Scientists have made a groundbreaking discovery in Antarctica’s icy waters, capturing the first-ever footage of a shark swimming in the continent’s frigid depths.

The massive sleeper shark, measuring an estimated 10 to 13 feet in length, was filmed gliding slowly across the ocean floor in waters so deep that sunlight never reaches them, according to researcher Alan Jamieson who announced the discovery this week.

“We went down there not expecting to see sharks because there’s a general rule of thumb that you don’t get sharks in Antarctica,” Jamieson explained.

“And it’s not even a little one either. It’s a hunk of a shark.

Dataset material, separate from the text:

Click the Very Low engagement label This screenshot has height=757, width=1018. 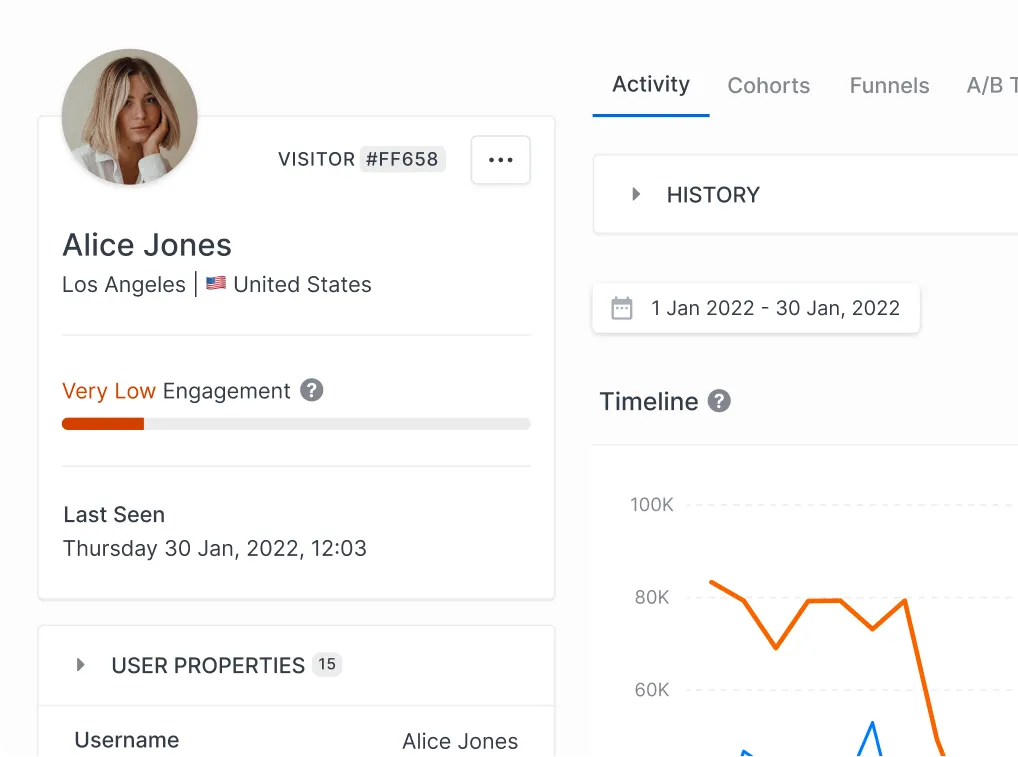tap(109, 390)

These things are tanks,” he continued.

The remarkable footage was recorded in January 2025 by equipment from the Minderoo-UWA Deep-Sea Research Centre, which studies marine life in the world’s deepest ocean regions. The camera was positioned near the South Shetland Islands close to the Antarctic Peninsula, well within the boundaries of the Southern Ocean below the 60-degree south latitude marker.

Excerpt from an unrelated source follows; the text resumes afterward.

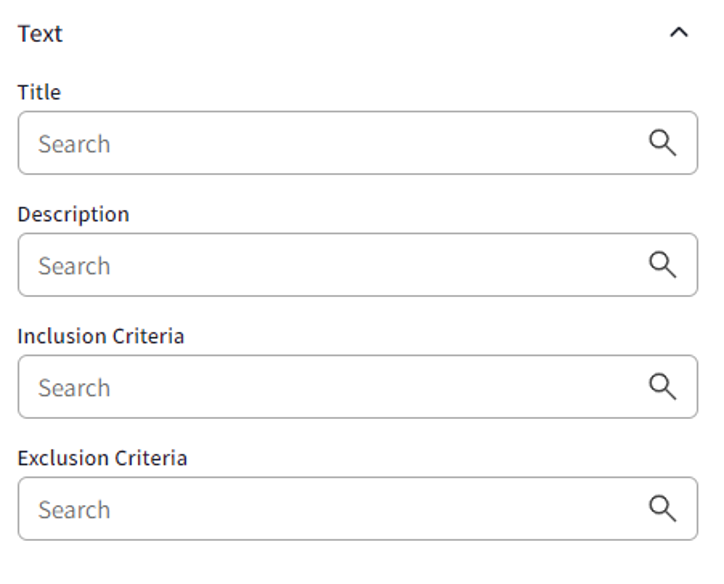Screen dimensions: 724x584
Task: Click the Title field label
Action: (39, 92)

The shark was swimming at a depth of 490 meters (1,608 feet) where water temperatures hovered at a bone-chilling 1.27 degrees Celsius (34.29 degrees Fahrenheit).

During the encounter, a skate – a shark relative resembling a stingray – remained motionless on the seafloor, apparently unbothered by the passing predator. Unlike the shark, skates were already known to inhabit these southern waters.

Jamieson, who leads the University of Western Australia-based research facility, stated he could locate no previous documentation of sharks in Antarctic waters.

Charles Darwin University conservation biologist Peter Kyne, who wasn’t involved in the research, confirmed that no shark had ever been documented this far south before.

While climate change and warming oceans might be pushing sharks toward the Southern Hemisphere’s colder regions, Kyne noted that limited data exists on species migration patterns near Antarctica due to the area’s isolation.

The sluggish sleeper sharks may have inhabited Antarctic waters for extended periods without detection, he suggested.

“This is great. The shark was in the right place, the camera was in the right place and they got this great footage,” Kyne commented. “It’s quite significant.”

According to Jamieson, sleeper shark populations in Antarctic waters are probably scarce and challenging for humans to spot.

The filmed shark stayed at approximately 500 meters (1,640 feet) depth along a sloping seabed that dropped into much deeper waters. The animal remained at this level because it represents the warmest layer among several water strata extending to the surface, Jamieson explained.

The Antarctic Ocean features heavy layering, or stratification, extending down about 1,000 meters (3,280 feet) due to contrasting water properties – denser, colder water from below doesn’t easily blend with fresh water flowing from melting ice above.

Jamieson believes additional Antarctic sharks inhabit similar depths, surviving on dead whales, giant squids, and other marine animals that sink to the ocean floor after dying.

Very few research cameras operate at these specific depths in Antarctic waters, and those that do can only function during the Southern Hemisphere’s summer season from December to February.

“The other 75% of the year, no one’s looking at all. And so this is why, I think, we occasionally come across these surprises,” Jamieson noted.